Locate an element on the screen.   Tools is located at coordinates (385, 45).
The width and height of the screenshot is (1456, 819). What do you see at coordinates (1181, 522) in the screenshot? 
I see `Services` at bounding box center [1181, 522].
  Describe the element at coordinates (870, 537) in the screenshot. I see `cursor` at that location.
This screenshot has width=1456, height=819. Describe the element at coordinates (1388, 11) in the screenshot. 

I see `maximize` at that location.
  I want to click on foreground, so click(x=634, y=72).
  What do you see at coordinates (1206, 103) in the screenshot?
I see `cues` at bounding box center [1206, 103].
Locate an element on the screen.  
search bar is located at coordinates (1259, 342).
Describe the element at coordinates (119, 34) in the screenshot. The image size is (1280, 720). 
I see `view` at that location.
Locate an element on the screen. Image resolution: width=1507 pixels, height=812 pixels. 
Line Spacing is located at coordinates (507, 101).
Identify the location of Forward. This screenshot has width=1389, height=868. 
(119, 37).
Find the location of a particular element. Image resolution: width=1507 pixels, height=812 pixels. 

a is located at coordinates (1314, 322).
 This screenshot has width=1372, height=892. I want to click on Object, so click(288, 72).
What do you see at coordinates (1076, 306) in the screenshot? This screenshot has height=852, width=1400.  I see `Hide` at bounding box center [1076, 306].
※
## What the task requires
Rewrite the material above, changing every "Locate an element" to "Find an element" and leaving everything else as it is.

## Task answer
Find an element on the screen.   Tools is located at coordinates (385, 45).
The width and height of the screenshot is (1456, 819). What do you see at coordinates (1181, 522) in the screenshot? 
I see `Services` at bounding box center [1181, 522].
  Describe the element at coordinates (870, 537) in the screenshot. I see `cursor` at that location.
This screenshot has width=1456, height=819. Describe the element at coordinates (1388, 11) in the screenshot. 

I see `maximize` at that location.
  I want to click on foreground, so click(x=634, y=72).
  What do you see at coordinates (1206, 103) in the screenshot?
I see `cues` at bounding box center [1206, 103].
Find an element on the screen.  
search bar is located at coordinates (1259, 342).
Describe the element at coordinates (119, 34) in the screenshot. The image size is (1280, 720). 
I see `view` at that location.
Find an element on the screen. Image resolution: width=1507 pixels, height=812 pixels. 
Line Spacing is located at coordinates (507, 101).
Identify the location of Forward. This screenshot has width=1389, height=868. 
(119, 37).
Find the location of a particular element. Image resolution: width=1507 pixels, height=812 pixels. 

a is located at coordinates (1314, 322).
 This screenshot has width=1372, height=892. I want to click on Object, so click(288, 72).
What do you see at coordinates (1076, 306) in the screenshot? This screenshot has height=852, width=1400.  I see `Hide` at bounding box center [1076, 306].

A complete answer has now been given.